_The problem_:
Nothing but the lines from the one containing "Screen dimensions: 844x543" through the end of the data should be retyped, exactly as they stand, and pictures should not be retyped.

[Opening The input section]

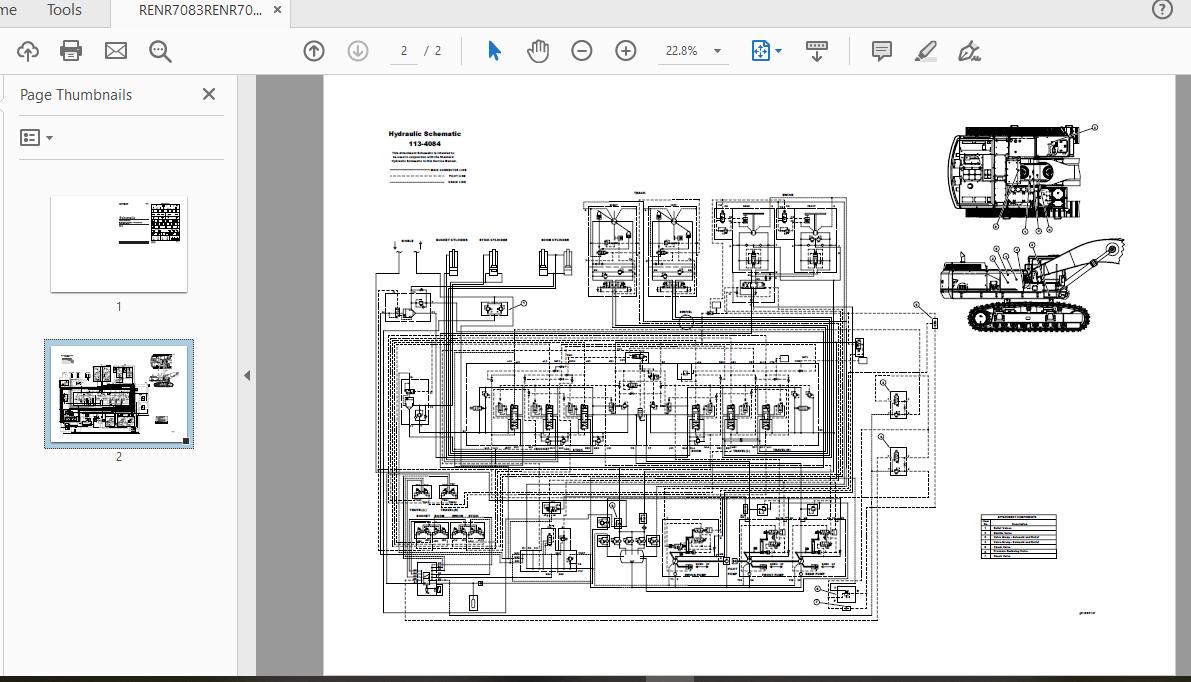Image resolution: width=1191 pixels, height=682 pixels.
Task: Print the document with printer icon
Action: pos(71,51)
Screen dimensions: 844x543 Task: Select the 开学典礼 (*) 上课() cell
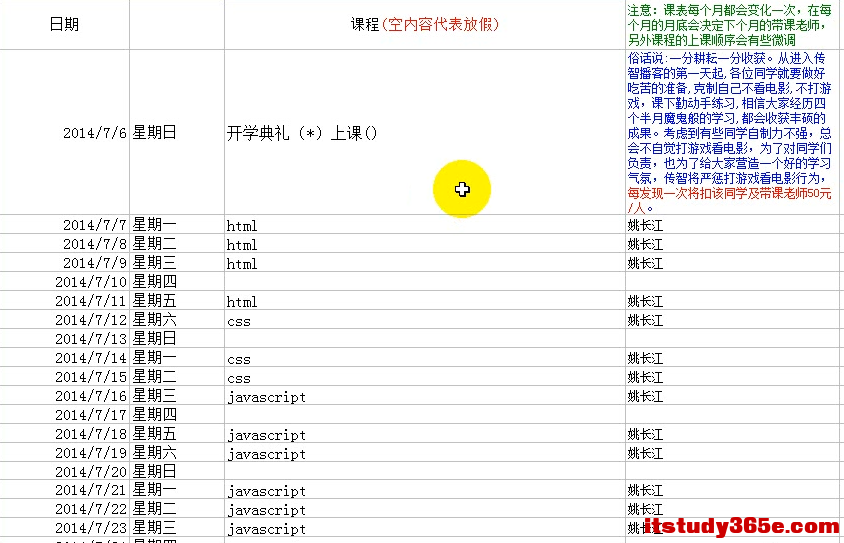(x=424, y=132)
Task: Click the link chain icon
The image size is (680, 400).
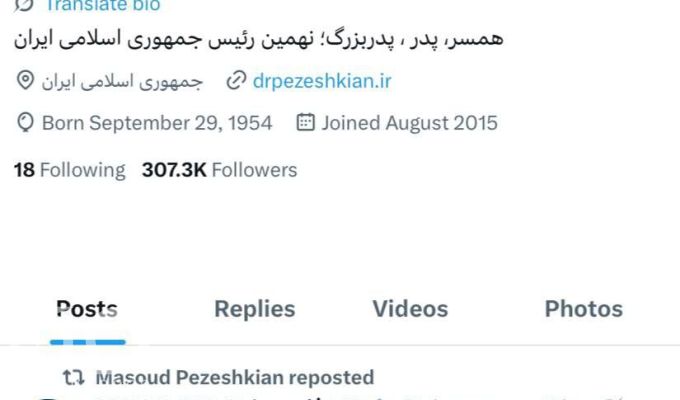Action: (236, 81)
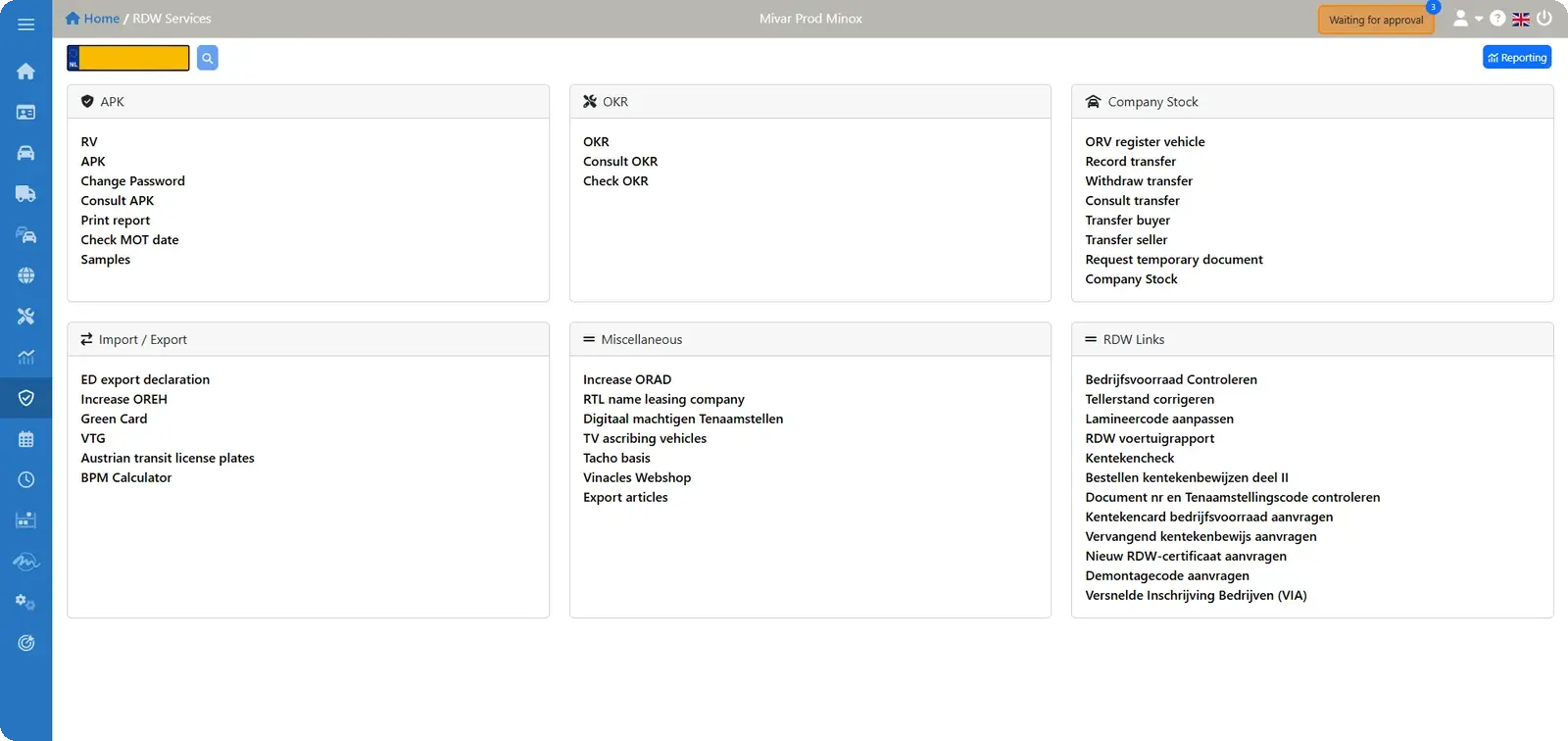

[Closing The input section]

_Exercise result_:
Screen dimensions: 844x543 Task: Select the 开学典礼 (*) 上课() cell
(x=424, y=132)
Task: Click the link chain icon
The image size is (680, 400).
Action: (236, 81)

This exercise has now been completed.